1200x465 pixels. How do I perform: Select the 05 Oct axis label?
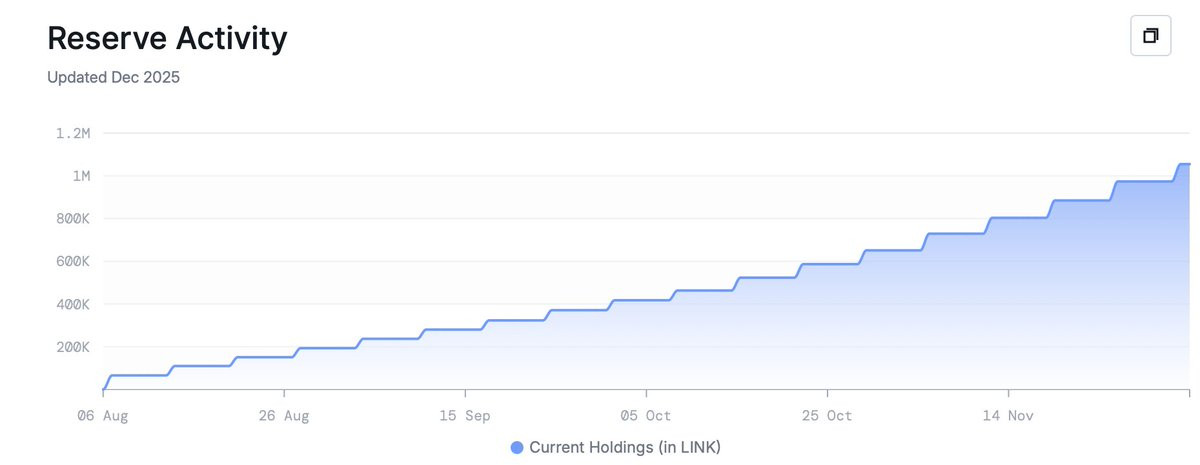point(646,415)
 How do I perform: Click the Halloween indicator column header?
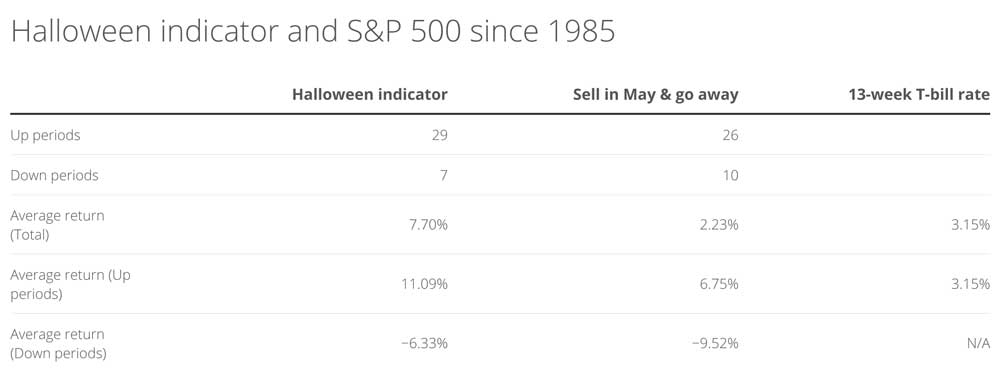pyautogui.click(x=370, y=95)
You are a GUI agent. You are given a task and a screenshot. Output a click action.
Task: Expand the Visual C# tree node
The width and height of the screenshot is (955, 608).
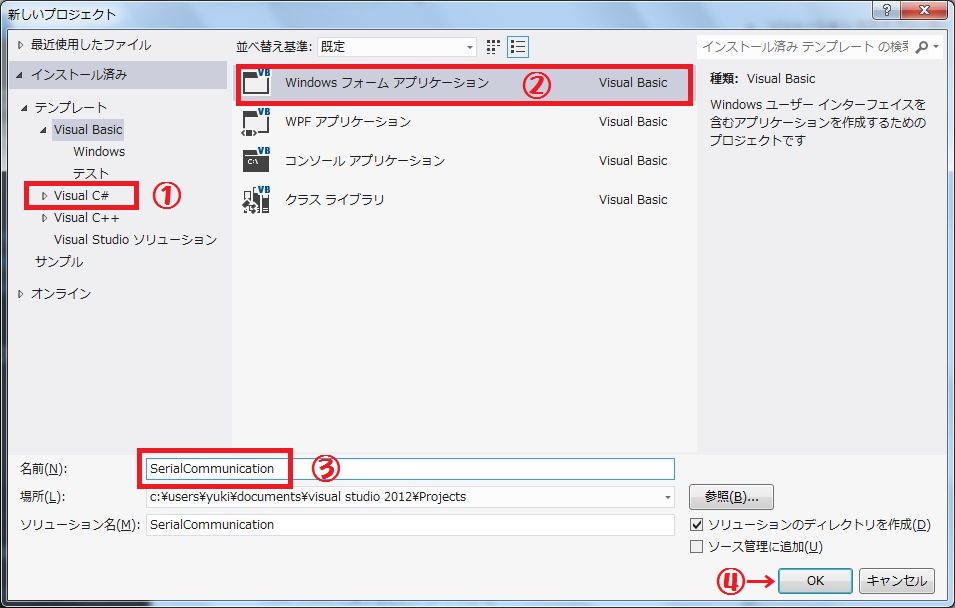click(x=44, y=196)
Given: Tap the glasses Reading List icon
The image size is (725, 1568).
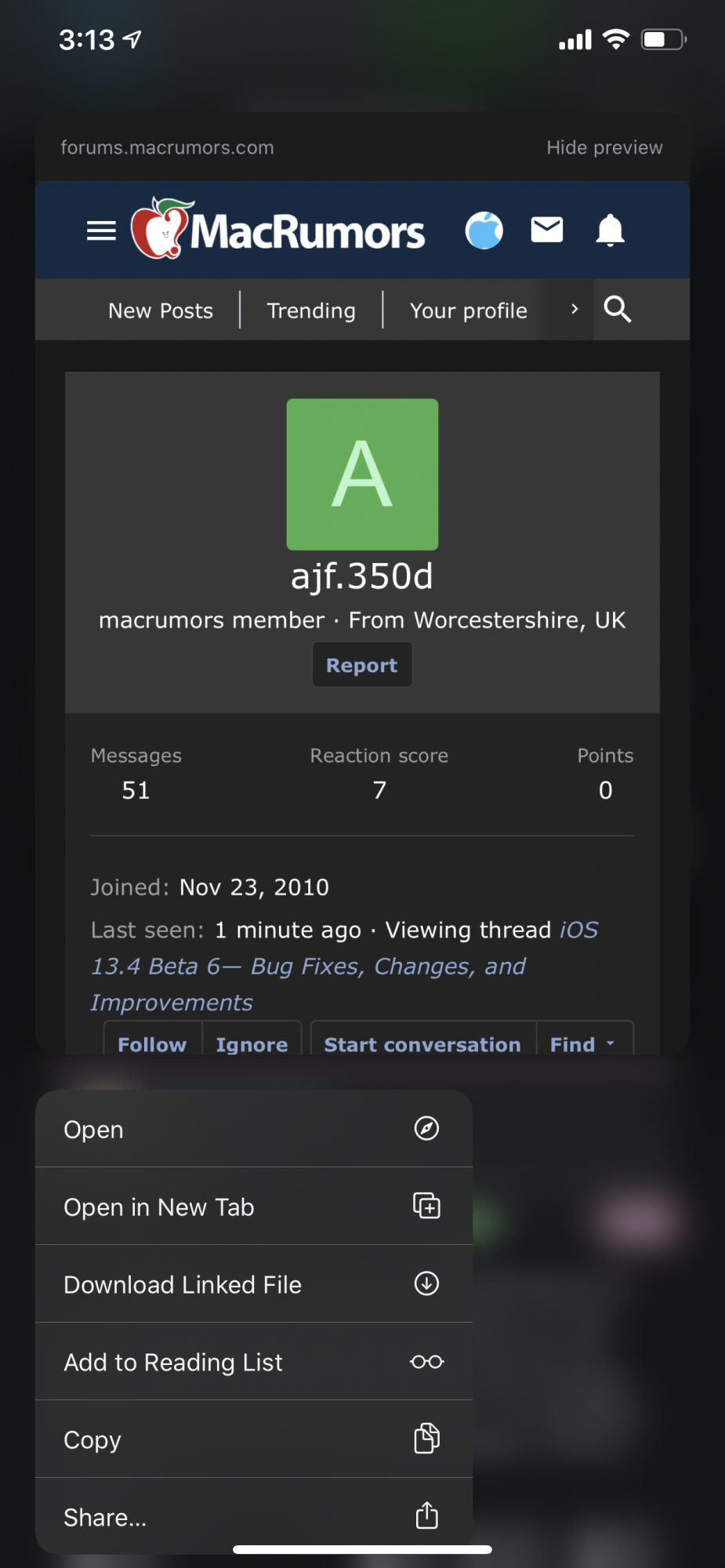Looking at the screenshot, I should click(x=426, y=1362).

---

Task to complete:
Reproduce exactly the line containing "Task: Expand the Visual C# tree node" and every line after it in the material above, up to and including the last. Exclude all pictures.

The answer:
Task: Expand the Visual C# tree node
The width and height of the screenshot is (955, 608).
click(x=44, y=196)
Given: Tap the glasses Reading List icon
The image size is (725, 1568).
Looking at the screenshot, I should click(x=426, y=1362).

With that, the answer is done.